SU974280A1 - Remote converter of resistannce increment to current ratio - Google Patents

Description

one

The invention relates to electrical measuring equipment and can be used to convert a change in active resistance to a current.

An unbalanced automatic bridge is known, comprising a power source, a measuring resistor, a compensation resistor, an amplifier and a logometer, one of the frames of which is attached, and connected in parallel with the power source, and the other with a compensation resistor forms a feedback circuit of amplifier 1.

The disadvantage of this device is the narrow scope due to errors associated with scale non-linearity, temperature changes in the resistance of the gauge frame 20 and communication lines, and the use of a gauge with galvanically separated frames that the industry does not produce.

The closest to the proposed technical entity is an autocompensation device for remote measurement of active resistance, containing a logometer, amplifier and balanced bridge, one of the arms of which contains the measured resistor, compensation resistor and communication line, and one of the frames of the logometer is connected in series to the power source in the supply diagonal of the bridge, and the other with a compensation resistor forms a feedback circuit of amplifier 21.

15

The disadvantage of this device lies in the low sensitivity and complexity of manufacturing, due to the need to use logometers with galvanically separated frames, which the industry does not produce.

The purpose of the invention is to simplify and increase the sensitivity.

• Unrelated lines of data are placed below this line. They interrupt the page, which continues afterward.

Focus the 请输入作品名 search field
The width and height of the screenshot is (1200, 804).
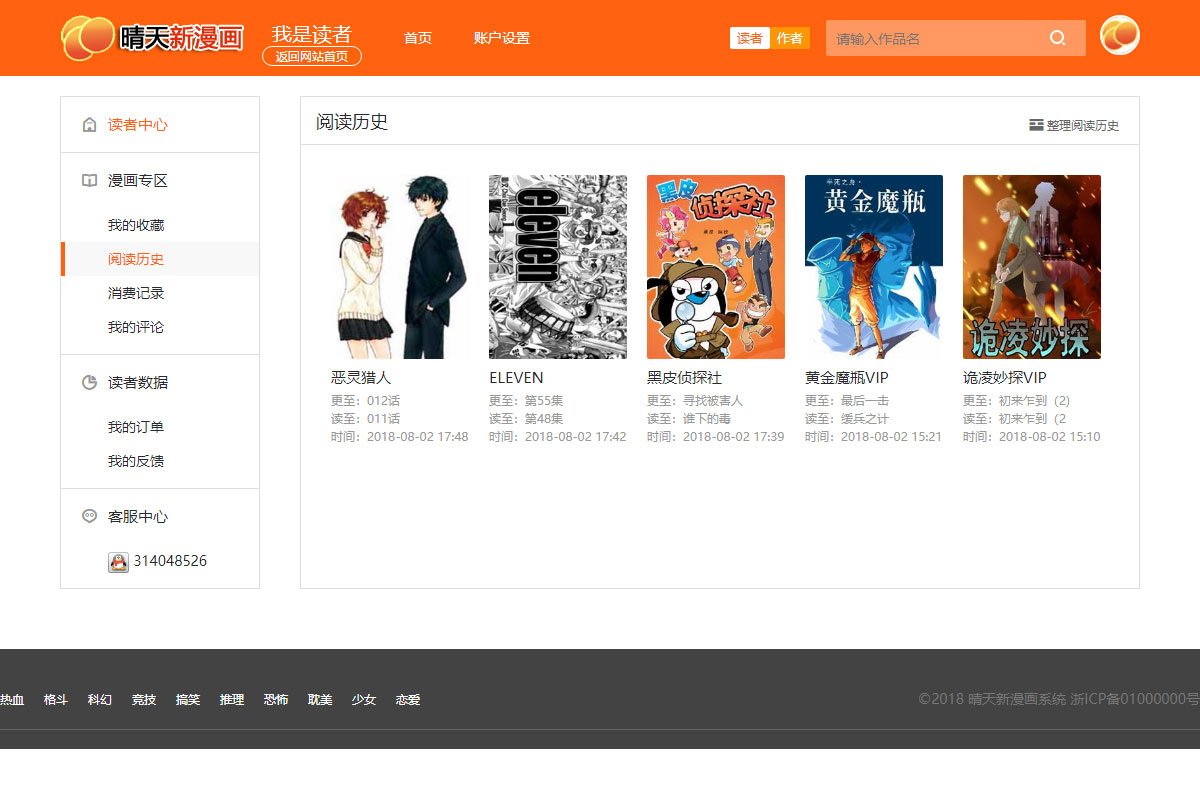(x=935, y=39)
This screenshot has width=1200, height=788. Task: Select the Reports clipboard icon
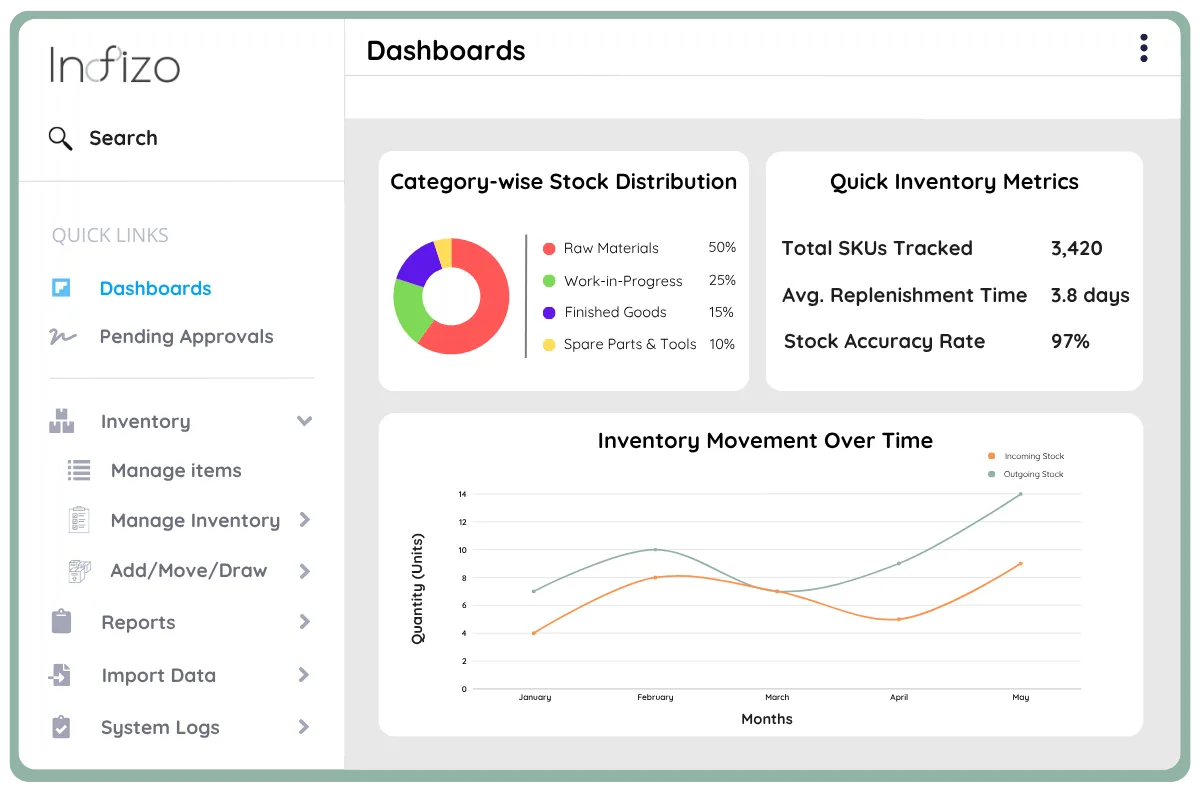pos(62,622)
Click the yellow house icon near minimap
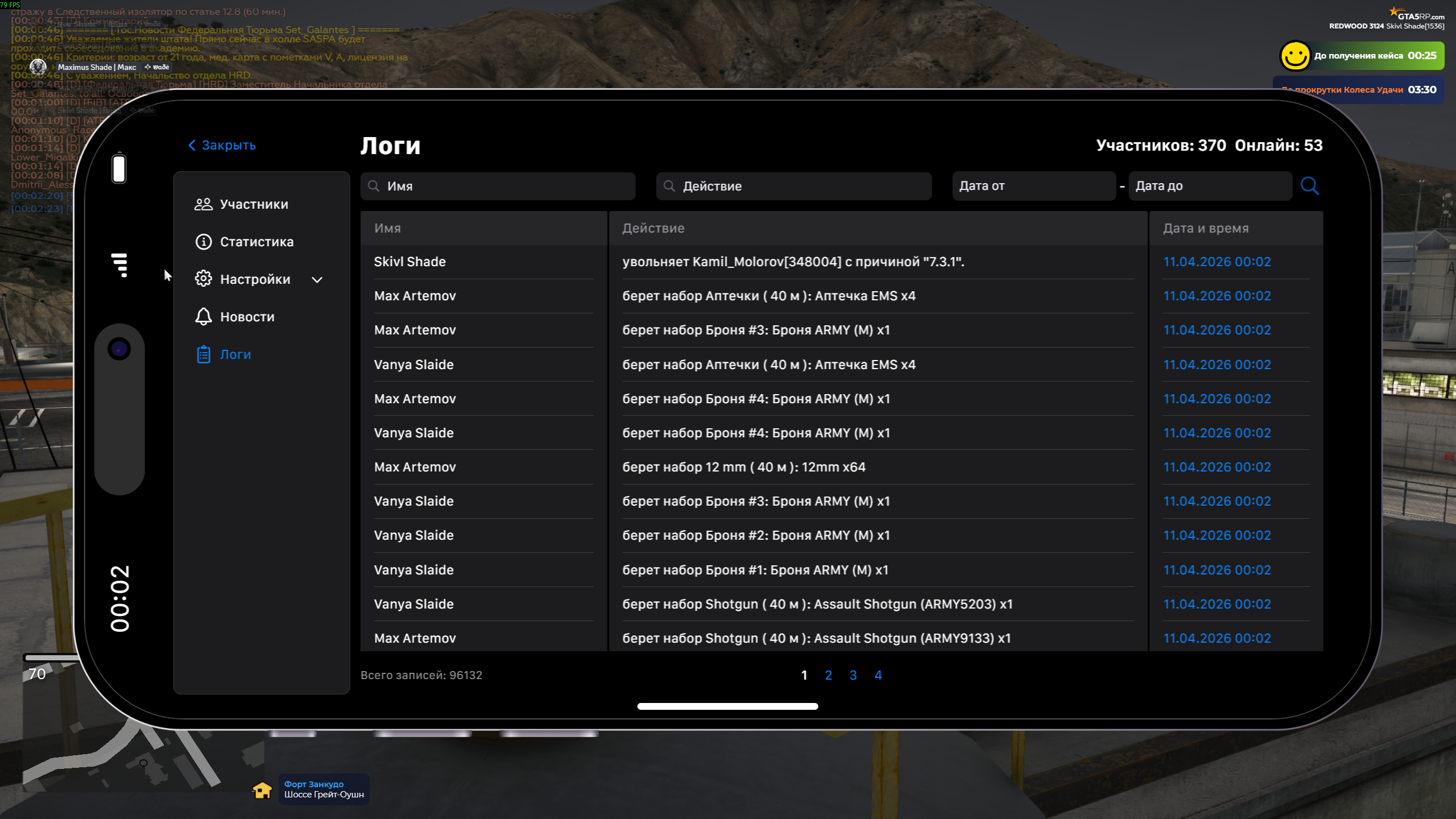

The goal is achieved in that the converter contains a logometer, an amplifier and a balanced bridge, the power supply diagonal of which contains the communication line, as well as the first output terminal of the added resistor, the Power source and the first output of the logometer frame, the second output of which is connected to the first vertex of the diagonal power supply of the bridge, the first arm of which contains a compensation resistor connected in series, a second communication line and a first terminal of the measured resistor, a second shoulder containing a third communication line and the third resistor, the third and fourth shoulders, containing the second and third resistors, respectively, connected to the first and second vertices of the measuring dig of the bridge; the corresponding inputs of the amplifier; connected to the common output of the second communication line and the compensation resistor, the other output of which is connected to the second output of the frame of the gauge and the first vertex of the diagonal of the bridge with which it is connected the first output of the communication line, the second output of which is connected to another output of the third communication line, and the other output of the first resistor is connected to the first vertex of the measuring diagonal of the bridge, which is connected to the second vertex of the bridge supply diagonal resistor and, the first, the output of the third resistor, the second output of which is connected to the curtain by the measuring vertex of the bridge, which is additionally connected by a communication line with the second output of the measured resistor

The drawing shows a block diagram of the device

The device contains the measured resistor 1t four lines of communication 2-5, the compensation eesistor 6, the resistors of the shoulders of the suspended bridge, the additional resistor 10, the logometer 11 with the rollers 12 and 13, the amplifier H,

The device works the same way.

When the resistance of the measured resistor 1 changes, the current I flowing through it changes as a result

what appears on the measuring diagonal of the bridge is the voltage that is applied to the input of the amplifier,.

The voltage drop across the measured resistor is automatically compensated by the voltage across the compensation resistor 6, which is proportional to the load current 3 (amplifier 1.

The ratio of the load current of the amplifier Iff to the current flowing through the measured resistor 1 will be directly proportional to the increment LK of the measured resistor 1, i.e.

To one

DK.

As in the prototype device, the magnitude of the resistance of the link-to-link line 20 and the supply voltage do not affect the accuracy of the conversion.

Claims (1)

1. Ornatsky PoP, Automatically measuring devices Kiev, Technique, 19b5, s, U2, fig. 57 c. 2 „Author's testimony of the USSR №, cl. G 01 R 17/02, 1973.